The Community Research Index survey of 1099 adults in Scotland (8,000 adults across the UK) asks how people are feeling about their community and their ambitions for their local area for the year ahead. This in turn helps The National Lottery Community Fund to respond as the largest funder of community activity in the UK.
In Scotland, reducing loneliness and isolation (52%), people caring for each other (48%) and providing services for mental health (44%) are all seen as important for their community’s wellbeing this year.
When it comes to the physical environment and assets their community needs, six in ten (63%) say keeping their area looking nice is important followed by young people having places to go and things to do (59%) and safety on the streets (58%).
Meanwhile when asked if they intend to help out or volunteer in their local community this year, young people aged 18 to 24 were most inclined to do so (66% of young people compared to 35% of people 55+).
This could be a positive consequence of a difficult year, which saw younger people staying closer to their community due to COVID restrictions, making them feel more connected.
Reflecting on the results, Neil Ritch, Scotland Director for The National Lottery Community Fund, said: “Despite the challenges and hardships of the last two years, these findings remind us all of the power of community and how it can make us feel as though we are part of something greater than ourselves. It’s important for wellbeing, and better enables people to connect and thrive.
“At The National Lottery Community Fund, we are privileged to witness the amazing work that community projects are delivering day in day out. Important issues highlighted by this survey, such as tackling loneliness and isolation, mental health and improving people’s places and spaces are areas where National Lottery funding can make a real difference.”
Blondel Cluff CBE, Chair of The National Lottery Community Fund, said: “I am committed, as UK Chair, to ensuring our Lottery funding is making a deep and meaningful contribution to the life outcomes of the people we serve.
“As we enter 2022, a year with significant opportunities to celebrate the community networks that bring us together, this research, alongside our wider insight and intelligence will help us to make the right choices, working alongside and with communities as we respond at scale to unprecedented challenges for the country.”
In 2021, thanks to National Lottery players, £39 million was awarded to 1,126 groups like the Inchgarth Community Centre in Aberdeen which is helping to improve health and wellbeing amongst people of all ages.
Paul O' Connor MBE, Chairman & Manager Inchgarth, said: "Our National Lottery funding has made a colossal difference to our centre and wider community, on many levels. We have managed to sustain vital services during the toughest of times, but equally we have created a tremendous range of new services and groups that have improved mental and physical wellbeing.
"Volunteering and attendance amongst those hardest to reach have increased, services sustained, and above all a sense of hope and opportunity has been harnessed with the year ahead seeing our centre back to pre-COVID levels of service. Without the National Lottery funding we would not have been able to see through these challenging times or provide the level of vital services that we currently have planned for 2022."
Meanwhile the LEAP project in South Lanarkshire has just welcomed a £199,950 award to reduce the loneliness and isolation of older people.
Georgie Madden, LEAP’s Business Development Manager, said: “National Lottery funding has been vital in helping us maintain services throughout the COVID pandemic.
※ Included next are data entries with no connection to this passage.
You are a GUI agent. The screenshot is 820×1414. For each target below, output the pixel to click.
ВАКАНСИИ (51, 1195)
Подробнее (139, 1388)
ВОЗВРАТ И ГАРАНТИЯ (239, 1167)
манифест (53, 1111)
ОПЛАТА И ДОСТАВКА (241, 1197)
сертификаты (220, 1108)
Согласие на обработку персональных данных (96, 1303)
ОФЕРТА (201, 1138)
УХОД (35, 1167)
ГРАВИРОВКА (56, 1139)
Our telephone befriending service played a key part in tackling loneliness and isolation throughout the past 21 months, and people have told us they did not know what they would have done without it.
“Our recent survey also showed that clients thought befriending made them feel less isolated, less anxious and improved their mental wellbeing.”
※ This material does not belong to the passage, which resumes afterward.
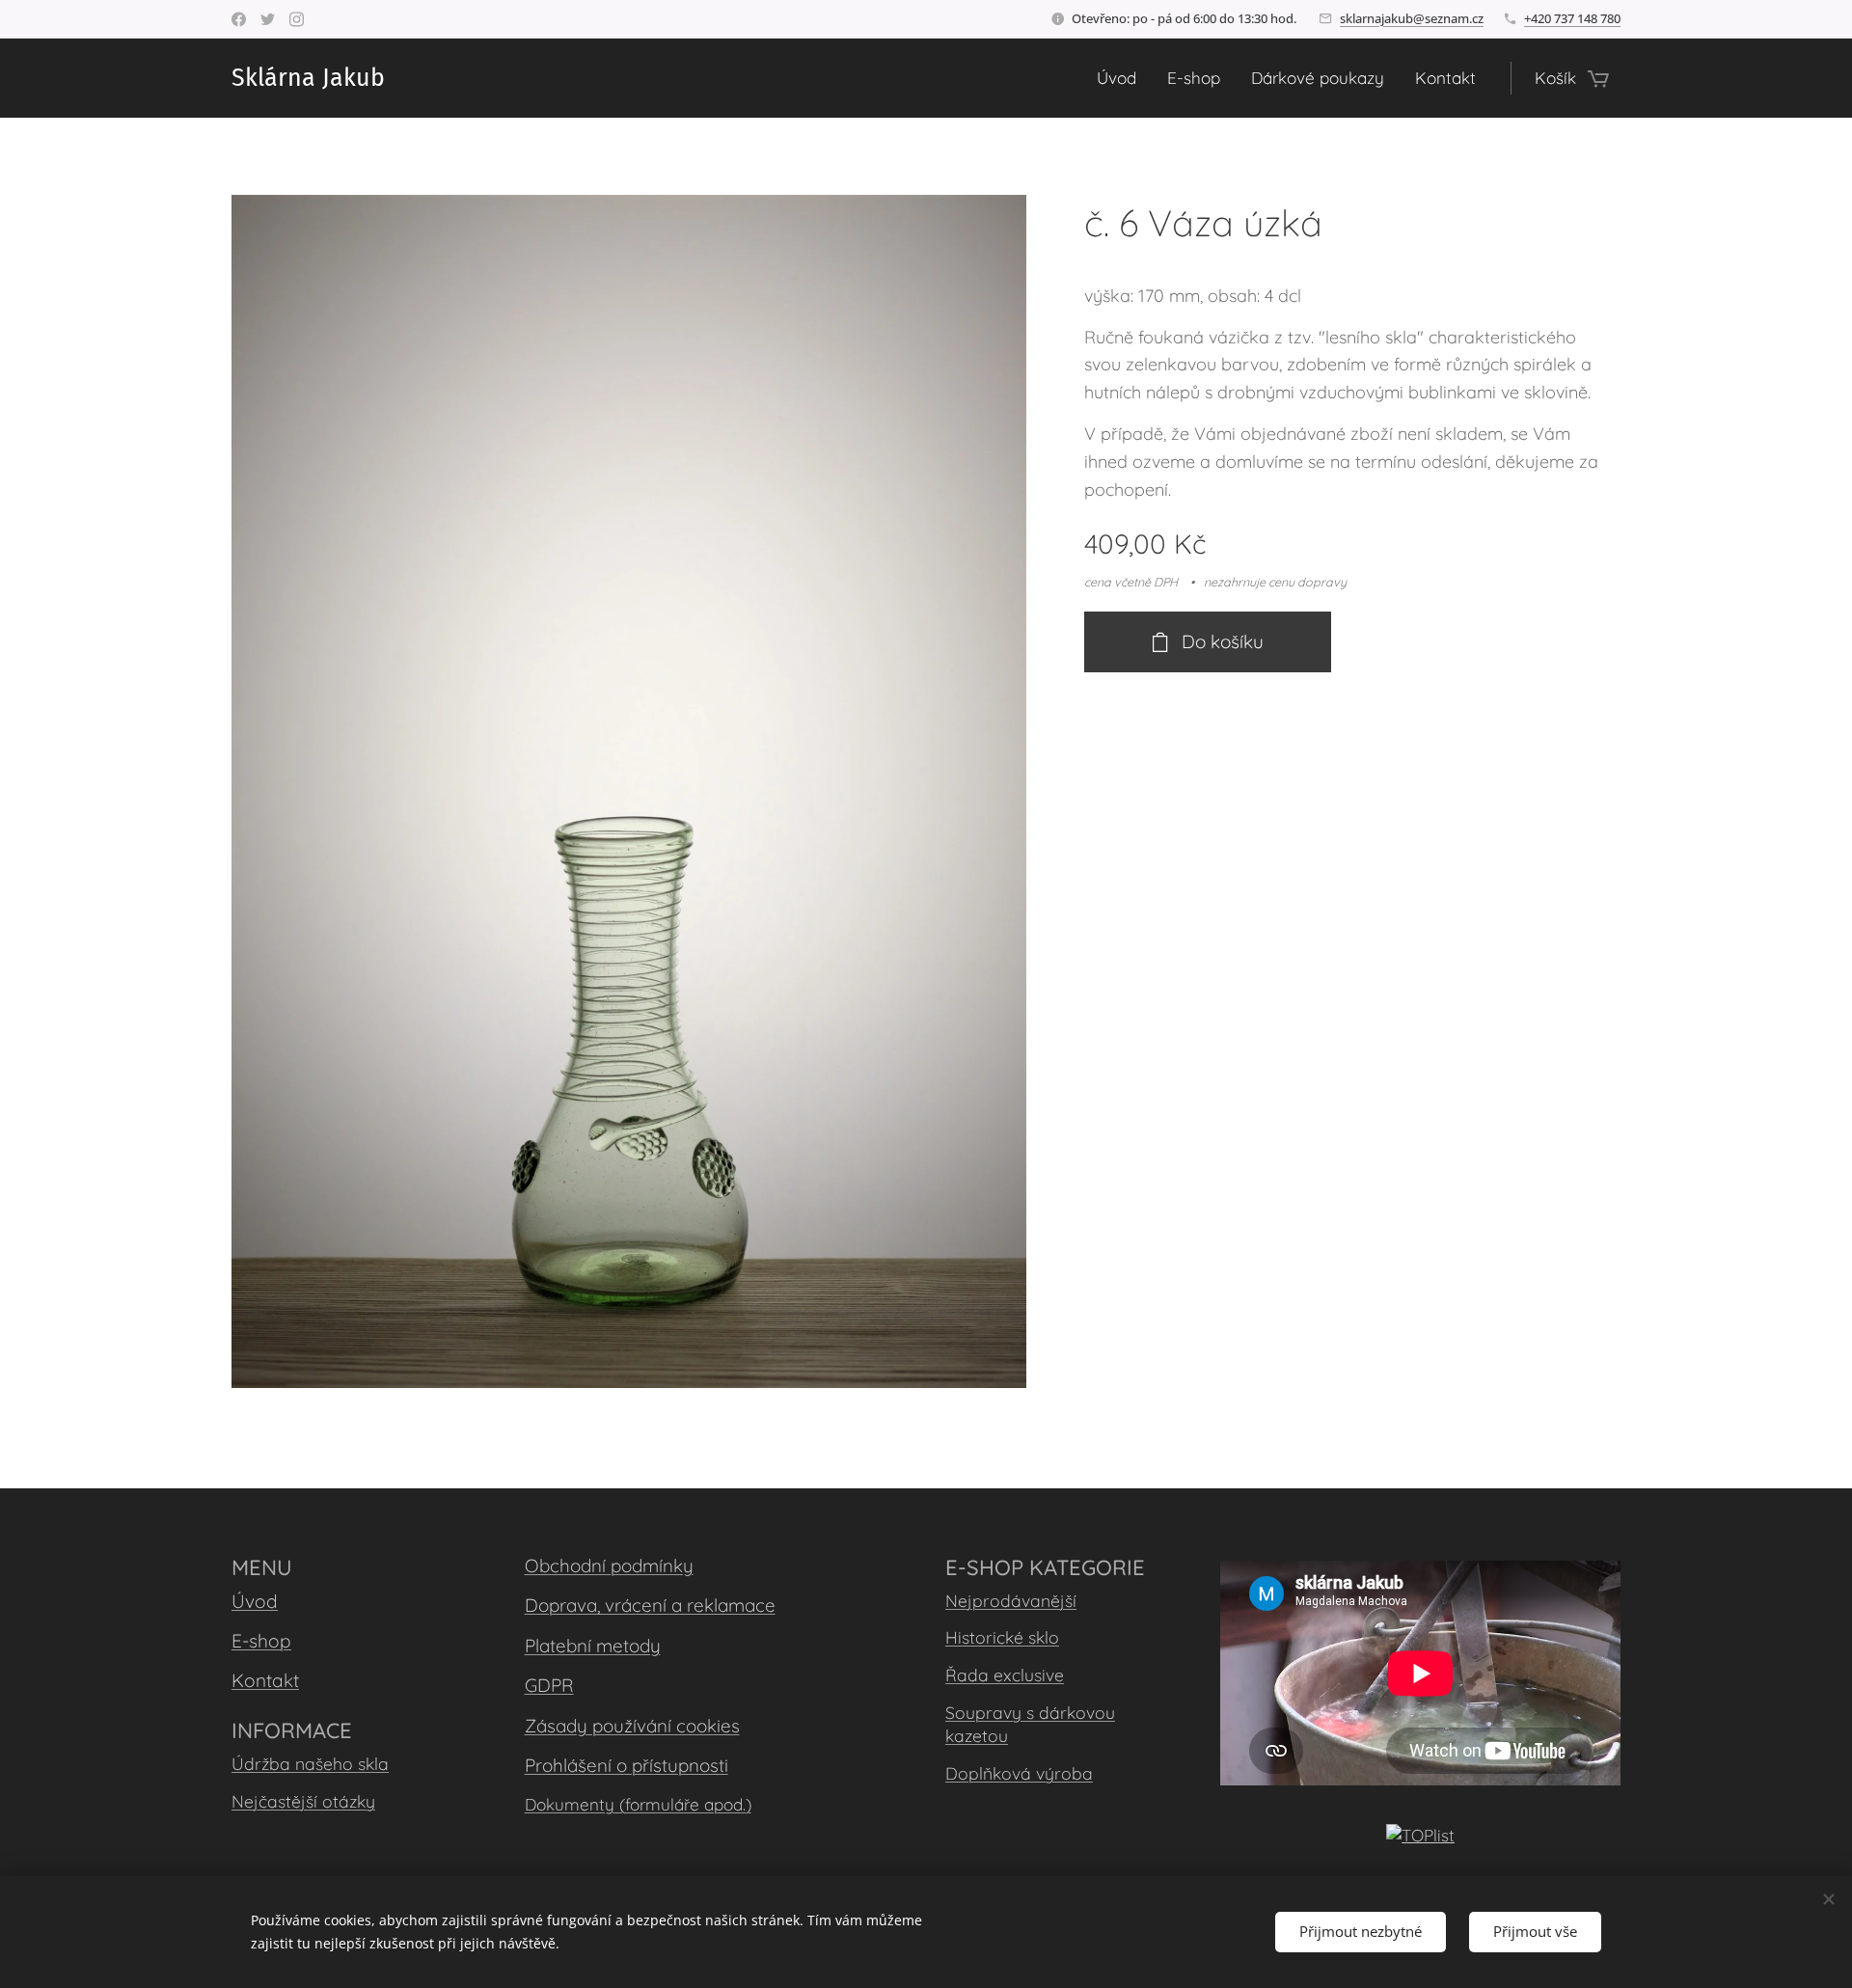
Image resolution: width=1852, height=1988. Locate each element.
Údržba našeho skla (310, 1763)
The National Lottery Community Fund will use the latest findings from the Community Research Index, alongside wider data and insight sources from communities and funded groups, to inform how best to continue to support the communities across the UK.
National Lottery players raise over £30 million each week for good causes across the UK. During the pandemic, in 2020 alone, The National Lottery Community Fund distributed almost £1 billion to charities and community organisations across the UK.